As Sophia stood still like a statue on the ice with tears streaming down her face, I debated whether I should walk down to ice level to encourage her to press on. Could I comfort her and send her back? Unlikely, because once she got off the rink, you'd need the jaws of life to pry her from me to get back on the ice. Making a hard split second decision, I decided not to make eye contact with Sophia walk down to the rink to collect her. I knew that once she saw me moving towards the rink, she'd point at me and continue to wail and she'd insist upon the teachers bringing her to me - she wanted to go home.
So I did something that was really hard for me. I watched her from a distance. I watched her cry. I watched her struggle with fear as the skating instructors tried to gently coax her to take some more steps forward. And perhaps recognizing that daddy wasn't going to pull her out of the class and take her home, eventually my daughter slowly began to try again, even as she was crying. She shuffled her feet and resumed the activity, slower than the other kids, but she eventually made it across to the other side.
At the end of her lesson, I gave her a hug and told her that she did a really excellent job for her first lesson. I told her that I was proud of her for being a brave girl and that even in the span of the 30 minute lesson, I saw her get better. And then we had this exchange:
Me: Honey, why were you so sad?
Sophia: I fell down.
Me: Were you hurt?
Sophia: No. I was sad because I fell down.
Me: Honey, it's okay to fall down.
Then I had "the talk" with her about not being afraid of "failing", and that there was something really good about working through something that was difficult and eventually getting better at. I probably went into full cliché mode and rattled off some things plagiarized from John Wooden or Knute Rockne, but hopefully she got my point.

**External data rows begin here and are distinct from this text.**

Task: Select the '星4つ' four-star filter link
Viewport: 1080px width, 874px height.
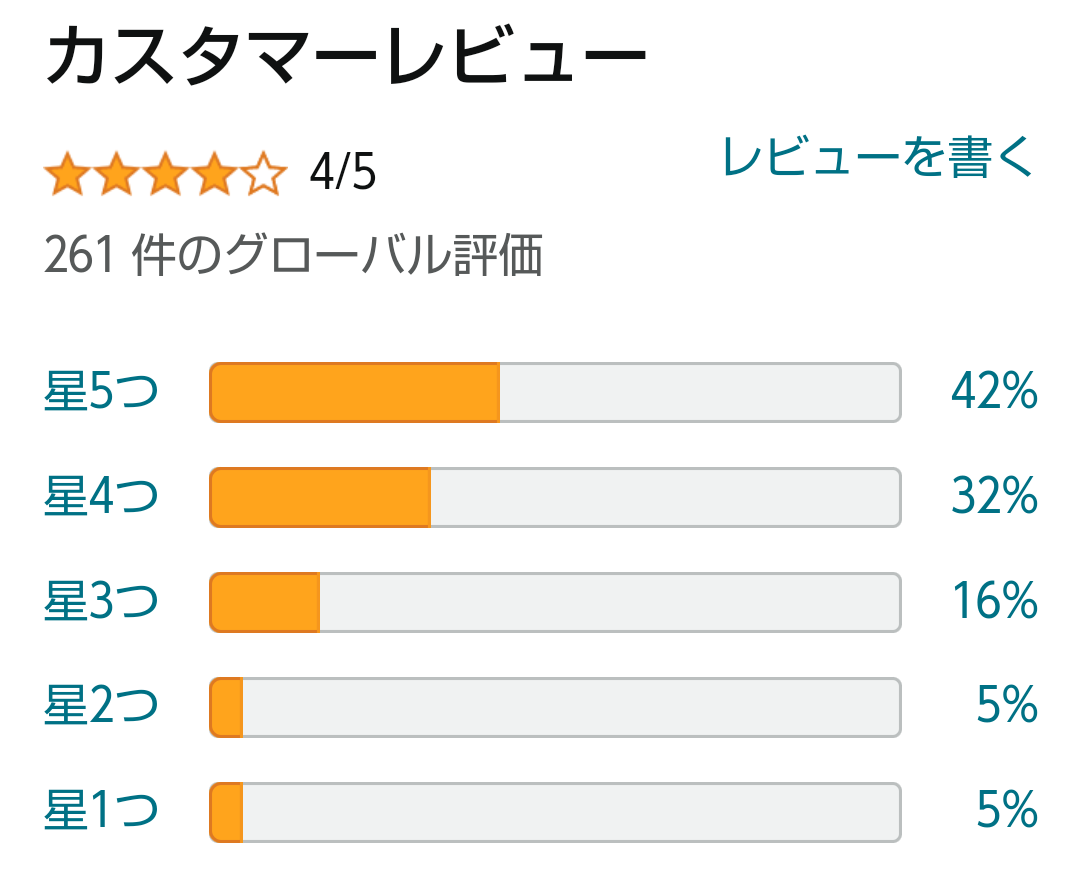Action: pyautogui.click(x=101, y=497)
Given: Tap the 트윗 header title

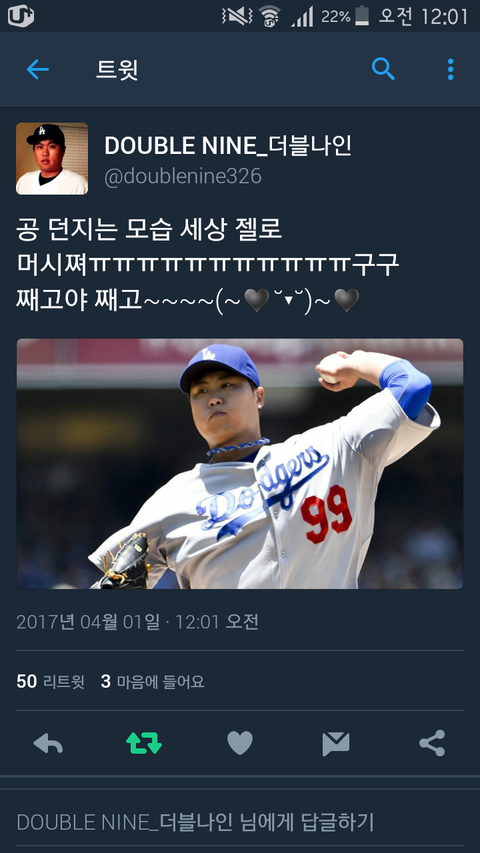Looking at the screenshot, I should [117, 70].
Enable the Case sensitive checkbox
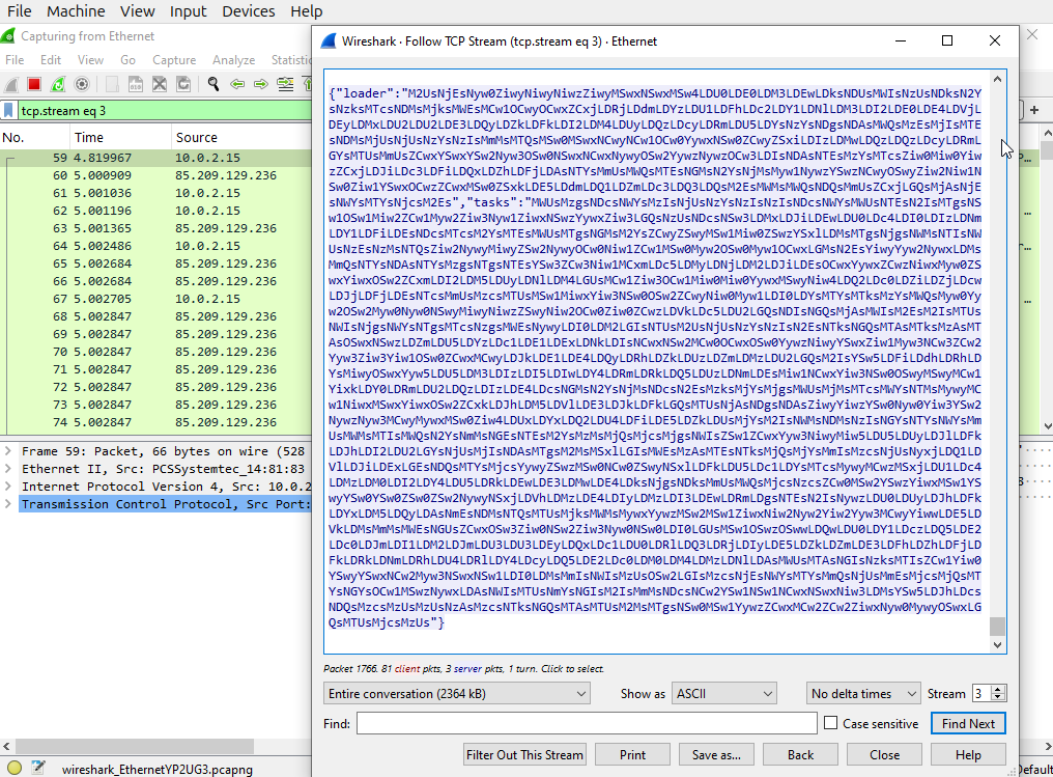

I realize that what's much more important than my words to her (and my other children) are my actions and how I love and care for them when they "fail". If I really want my children to understand the essence of grace (from God, their parents, and their self) when they stumble, I think it's about communicating more than simply "You'll do it right next time", which can be interpreted as "You failed and I expect you to succeed soon." Hopefully what I'm communicating is that there's redemption in failing as a learning experience, and yes, learning from failure is something that can help us succeed later on. But above all, I never want her to feel that falling down makes me disappointed in her, makes me think less of her or makes me love her any less.
I'm proud of my daughter that she got up and kept trying. And maybe the perfect love and grace from a perfect God and Father (which I can only strive to imitate) gives us the freedom to fall down (and not get 'delivered' from our trial and suffering right away), dust ourselves up and get up, too.